TESTO FORNITO.
_____

Nella ipotesi all’esame di questa Corte il provvedimento impugnato (ordinanza della Corte di appello di Lecce del 25 marzo 2010/12 maggio 2010) si limita a provvedere sull’espletamento di una C.T.U., già disposta con ordinanza del 12 dicembre 2006 e successiva ordinanza integrativa del 23 novembre 2007, precisando il quesito, nominando i consulenti tecnici d’ufficio e fissando l’udienza per il loro giuramento. E’ evidente quindi il carattere non decisorio e non definitivo dell’ordinanza cui consegue l’inammissibilità del ricorso (cfr. Cass. civ. 1 sezione, n. 20532 del 6 ottobre 2011 secondo cui l’ordinanza resa dal giudice istruttore nel procedimento di disconoscimento di paternità e ammissiva di consulenza tecnica d’ufficio emogenetica non è impugnabile, nella specie, con l’appello avanti alla Corte d’appello, in considerazione della sua natura meramente istruttoria e, conseguentemente, è inammissibile il ricorso per cassazione avverso la sentenza della corte di merito di declaratoria di inammissibilità dell’appello).

Da parte dei ricorrenti si è sostenuto che con il provvedimento impugnato vi sia stata una pronuncia implicita da parte della Corte di appello avverso la loro opposizione al provvedimento ammissivo della consulenza tecnica in quanto qualificabile come ordine di esibizione ex artt. 210 e 118 c.p.c.: tale affermazione deve essere smentita perchè la Corte di appello era già stata chiamata in precedenza a provvedere su tali istanze degli odierni ricorrenti che aveva respinto, sicchè il provvedimento impugnato in questo giudizio appare come un semplice provvedimento consequenziale rispetto ai precedenti. Per altro verso deve rilevarsi che, se anche potesse considerarsi fondata la tesi dei ricorrenti, nulla cambierebbe quanto all’inammissibilità del ricorso straordinario perchè l’effettivo contenuto dell’ordinanza della Corte di appello salentina non conferisce ad essa alcun carattere di definitività e decisorietà.

_____

DATI.
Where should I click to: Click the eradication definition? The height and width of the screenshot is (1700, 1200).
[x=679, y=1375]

_____

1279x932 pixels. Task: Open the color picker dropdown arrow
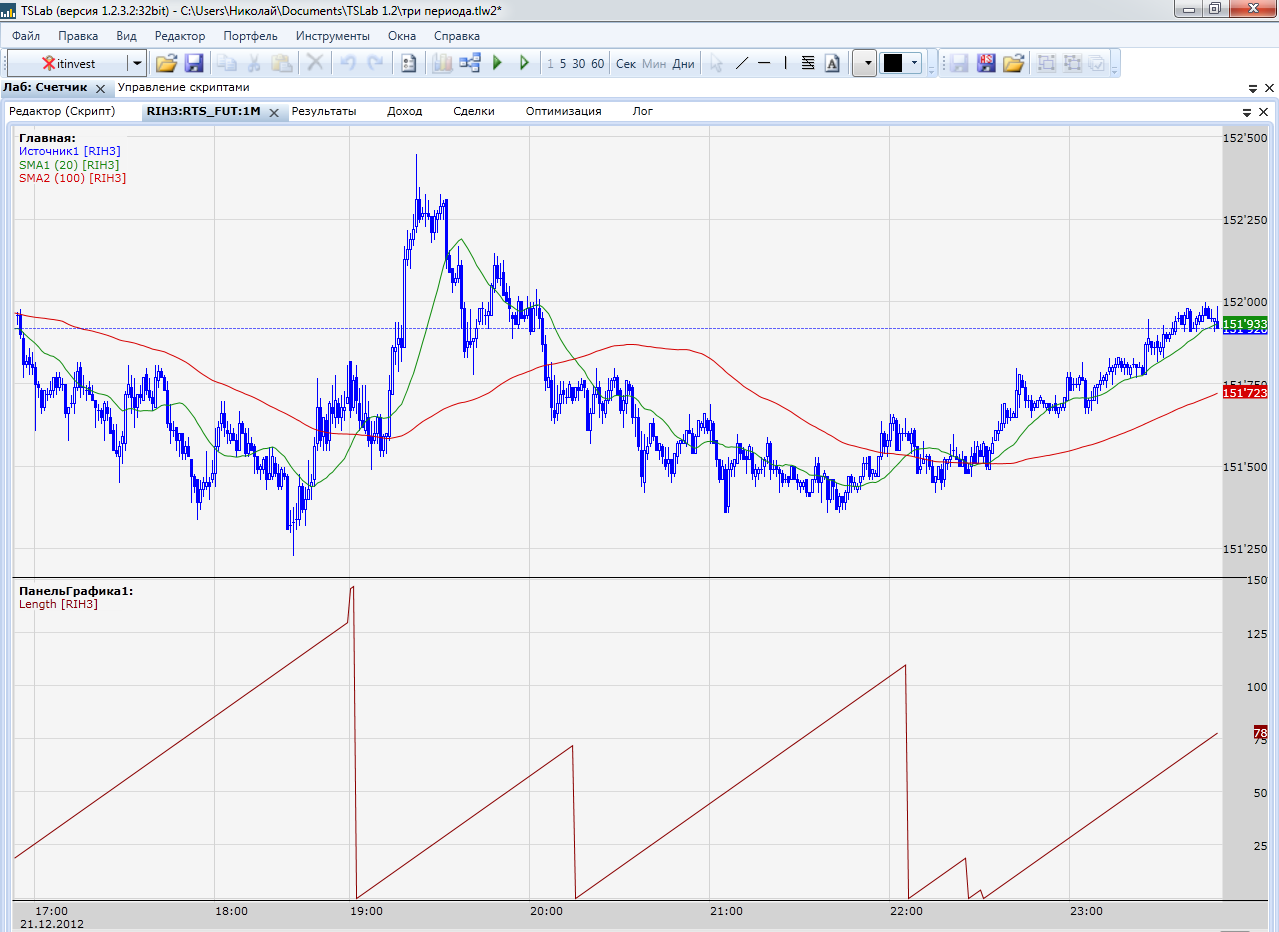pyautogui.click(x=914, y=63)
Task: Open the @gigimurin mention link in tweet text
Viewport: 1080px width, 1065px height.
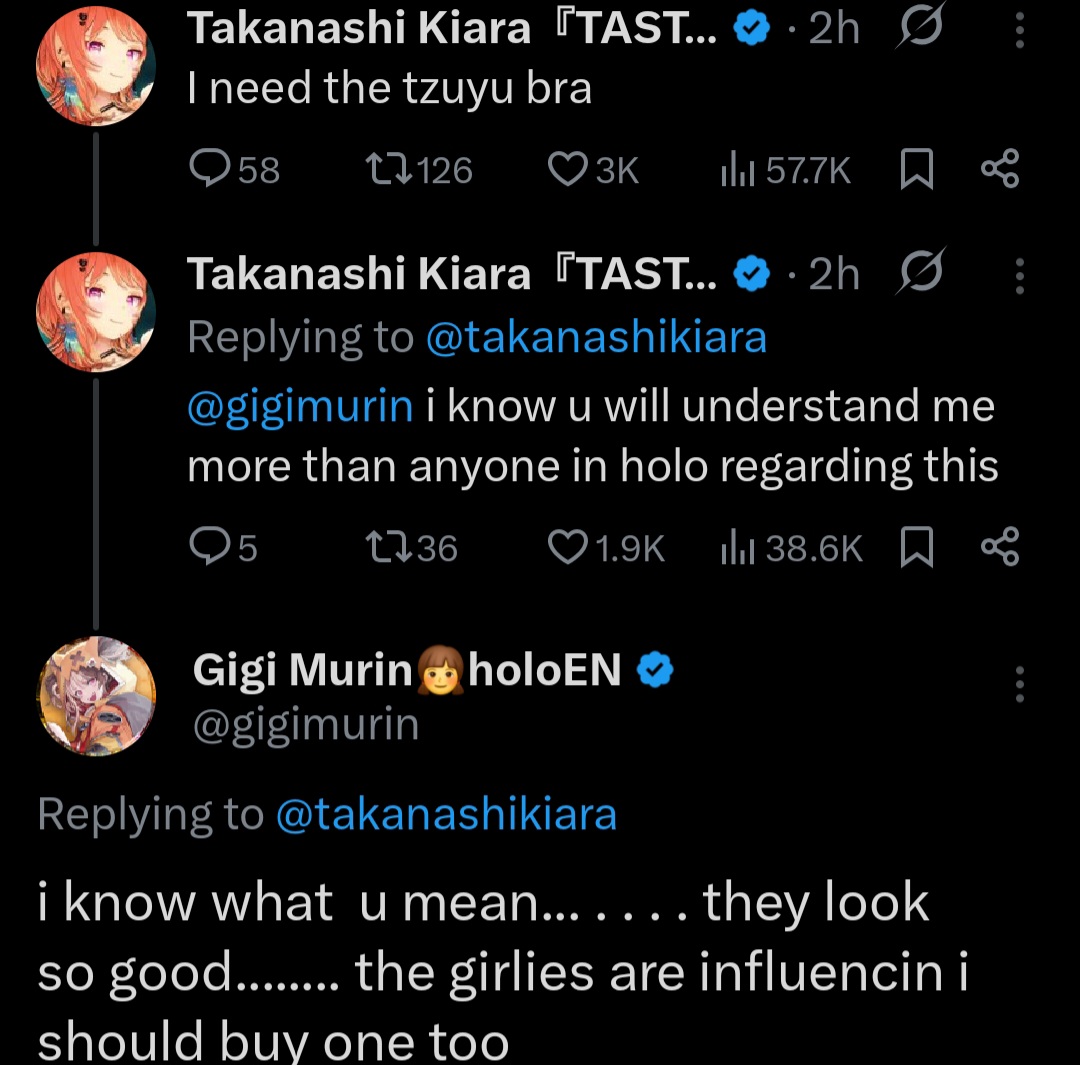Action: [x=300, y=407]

_____

CONSEGNA. Stabilisci se le affermazioni seguenti concordano con il testo fornito, rispondendo sì o no e citando alla lettera le parole decisive: (a) il provvedimento impugnato è un'ordinanza della Corte di appello di Lecce; (b) la C.T.U. è stata disposta per la prima volta con il provvedimento impugnato; (c) se la tesi dei ricorrenti fosse fondata, il ricorso diventerebbe ammissibile. Le righe di dati sono materiale a parte, indipendente dal testo fornito.

RISPOSTA.
(a) Sì: "ordinanza della Corte di appello di Lecce del 25 marzo 2010/12 maggio 2010".
(b) No: "già disposta con ordinanza del 12 dicembre 2006".
(c) No: "nulla cambierebbe quanto all’inammissibilità del ricorso straordinario".